Stored data entries:

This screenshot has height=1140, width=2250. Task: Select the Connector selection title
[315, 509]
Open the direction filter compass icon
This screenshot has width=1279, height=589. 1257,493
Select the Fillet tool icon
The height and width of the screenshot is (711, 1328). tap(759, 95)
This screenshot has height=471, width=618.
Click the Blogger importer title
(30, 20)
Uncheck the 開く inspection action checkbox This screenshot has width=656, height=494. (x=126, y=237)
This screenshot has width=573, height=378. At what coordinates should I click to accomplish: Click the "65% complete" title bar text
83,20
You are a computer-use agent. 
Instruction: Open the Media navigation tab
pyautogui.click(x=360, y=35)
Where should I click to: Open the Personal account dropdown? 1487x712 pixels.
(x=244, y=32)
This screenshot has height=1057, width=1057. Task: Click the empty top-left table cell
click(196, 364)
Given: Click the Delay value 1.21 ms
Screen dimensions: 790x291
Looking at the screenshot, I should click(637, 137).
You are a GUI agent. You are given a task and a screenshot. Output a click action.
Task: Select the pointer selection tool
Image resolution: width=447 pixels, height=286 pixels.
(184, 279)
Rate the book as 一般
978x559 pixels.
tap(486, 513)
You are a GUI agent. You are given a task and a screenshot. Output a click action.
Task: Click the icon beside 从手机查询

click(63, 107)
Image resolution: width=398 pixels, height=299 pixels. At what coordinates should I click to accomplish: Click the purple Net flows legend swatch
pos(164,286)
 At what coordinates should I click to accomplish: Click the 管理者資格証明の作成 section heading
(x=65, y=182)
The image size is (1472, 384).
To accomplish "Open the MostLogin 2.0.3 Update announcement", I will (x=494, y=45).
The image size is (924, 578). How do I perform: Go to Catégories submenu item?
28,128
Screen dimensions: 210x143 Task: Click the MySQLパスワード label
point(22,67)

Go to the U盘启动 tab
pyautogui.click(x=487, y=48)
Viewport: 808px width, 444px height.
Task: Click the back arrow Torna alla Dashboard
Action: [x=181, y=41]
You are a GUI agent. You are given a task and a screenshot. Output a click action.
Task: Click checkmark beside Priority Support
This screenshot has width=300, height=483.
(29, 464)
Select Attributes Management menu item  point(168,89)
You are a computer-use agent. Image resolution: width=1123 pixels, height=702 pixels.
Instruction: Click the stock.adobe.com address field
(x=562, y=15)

WORK REQUIRED:
Write out each entry above exactly as it is written.

TASK SOLUTION:
This screenshot has height=1140, width=2250. Task: Select the Connector selection title
[315, 509]
Open the direction filter compass icon
This screenshot has width=1279, height=589. 1257,493
Select the Fillet tool icon
The height and width of the screenshot is (711, 1328). tap(759, 95)
This screenshot has height=471, width=618.
Click the Blogger importer title
(30, 20)
Uncheck the 開く inspection action checkbox This screenshot has width=656, height=494. (x=126, y=237)
This screenshot has width=573, height=378. At what coordinates should I click to accomplish: Click the "65% complete" title bar text
83,20
You are a computer-use agent. 
Instruction: Open the Media navigation tab
pyautogui.click(x=360, y=35)
Where should I click to: Open the Personal account dropdown? 1487x712 pixels.
(x=244, y=32)
This screenshot has height=1057, width=1057. Task: Click the empty top-left table cell
click(196, 364)
Given: Click the Delay value 1.21 ms
Screen dimensions: 790x291
Looking at the screenshot, I should click(637, 137).
You are a GUI agent. You are given a task and a screenshot. Output a click action.
Task: Select the pointer selection tool
Image resolution: width=447 pixels, height=286 pixels.
(184, 279)
Rate the book as 一般
978x559 pixels.
tap(486, 513)
You are a GUI agent. You are given a task and a screenshot. Output a click action.
Task: Click the icon beside 从手机查询

click(63, 107)
Image resolution: width=398 pixels, height=299 pixels. At what coordinates should I click to accomplish: Click the purple Net flows legend swatch
pos(164,286)
 At what coordinates should I click to accomplish: Click the 管理者資格証明の作成 section heading
(x=65, y=182)
The image size is (1472, 384).
To accomplish "Open the MostLogin 2.0.3 Update announcement", I will (x=494, y=45).
The image size is (924, 578). How do I perform: Go to Catégories submenu item?
28,128
Screen dimensions: 210x143 Task: Click the MySQLパスワード label
point(22,67)

Go to the U盘启动 tab
pyautogui.click(x=487, y=48)
Viewport: 808px width, 444px height.
Task: Click the back arrow Torna alla Dashboard
Action: [x=181, y=41]
You are a GUI agent. You are given a task and a screenshot. Output a click action.
Task: Click checkmark beside Priority Support
This screenshot has width=300, height=483.
(29, 464)
Select Attributes Management menu item  point(168,89)
You are a computer-use agent. Image resolution: width=1123 pixels, height=702 pixels.
Instruction: Click the stock.adobe.com address field
(x=562, y=15)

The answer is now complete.